» What the exercise asks: In the article on artificial intelligence below, what do people really mean when they talk about "training" an AI?

» Passage for review:
┏━━

Artificial Intelligence is eating the world, but how can we use this new power for good (and profit)? And should we be worried about the killer robots?
Artificial Intelligence (AI) is a major topic these days, and promises to help businesses achieve their goals of optimizing their operations. Many of today’s big players like Google and Facebook have AI as their core competency. Telenor has a great potential to leverage this technology in our digitization, but what does this actually mean? For many people AI is a black box, and with this article we will hopefully make it a bit more approachable.
When thinking about AI, humanoid robots is one of the first things that come to mind. Are we close to a society where we will not know if a person is human or not? Will we have machines that act like human and are sentient? These thoughts consider a machine that can operate as a “general AI”, an AI that can do general things without being specifically told what it should do – it can learn on its own. Essentially, something that acts and thinks like a human. It is easy to expect something like this, especially if people have heard about “training an AI” to complete a task. However the reality is not exactly as one might think.
The AIs we have today can do complex tasks, but are not general AIs. They can only do a single specific task that they have been taught how to do. When you hear people talk about “training” an AI, what they really mean is that the AI program tests many different configurations until it finds one configuration that solves the specified task at hand. This task has to be extremely specific. Most of today’s problems solved by AI have to be explicitly transformed into a form that can be understood by a computer, and the result transformed back, so we’re not on the verge of a robot uprising just yet.

┗━━

» Exercise data:
┏━━

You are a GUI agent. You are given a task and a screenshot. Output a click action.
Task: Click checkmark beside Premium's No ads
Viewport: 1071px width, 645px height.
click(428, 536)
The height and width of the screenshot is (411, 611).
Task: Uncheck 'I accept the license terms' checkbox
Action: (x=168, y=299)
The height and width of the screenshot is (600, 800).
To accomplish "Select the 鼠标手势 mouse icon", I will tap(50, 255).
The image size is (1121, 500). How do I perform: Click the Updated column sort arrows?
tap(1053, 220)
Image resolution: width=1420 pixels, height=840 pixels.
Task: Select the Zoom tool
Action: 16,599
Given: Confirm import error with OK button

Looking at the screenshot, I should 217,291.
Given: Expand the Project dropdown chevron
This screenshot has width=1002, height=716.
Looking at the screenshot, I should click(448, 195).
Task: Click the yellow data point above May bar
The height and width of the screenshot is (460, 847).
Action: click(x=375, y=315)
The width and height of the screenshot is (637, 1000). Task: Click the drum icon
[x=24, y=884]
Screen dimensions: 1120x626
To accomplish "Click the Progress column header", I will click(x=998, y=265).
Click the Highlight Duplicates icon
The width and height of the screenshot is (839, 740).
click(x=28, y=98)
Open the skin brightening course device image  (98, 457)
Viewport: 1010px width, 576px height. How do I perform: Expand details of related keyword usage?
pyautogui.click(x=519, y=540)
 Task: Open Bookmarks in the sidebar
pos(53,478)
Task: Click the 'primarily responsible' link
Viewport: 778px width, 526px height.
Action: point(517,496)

┗━━

» Written response: The AI program tests many different configurations until it finds one that solves the specified task at hand.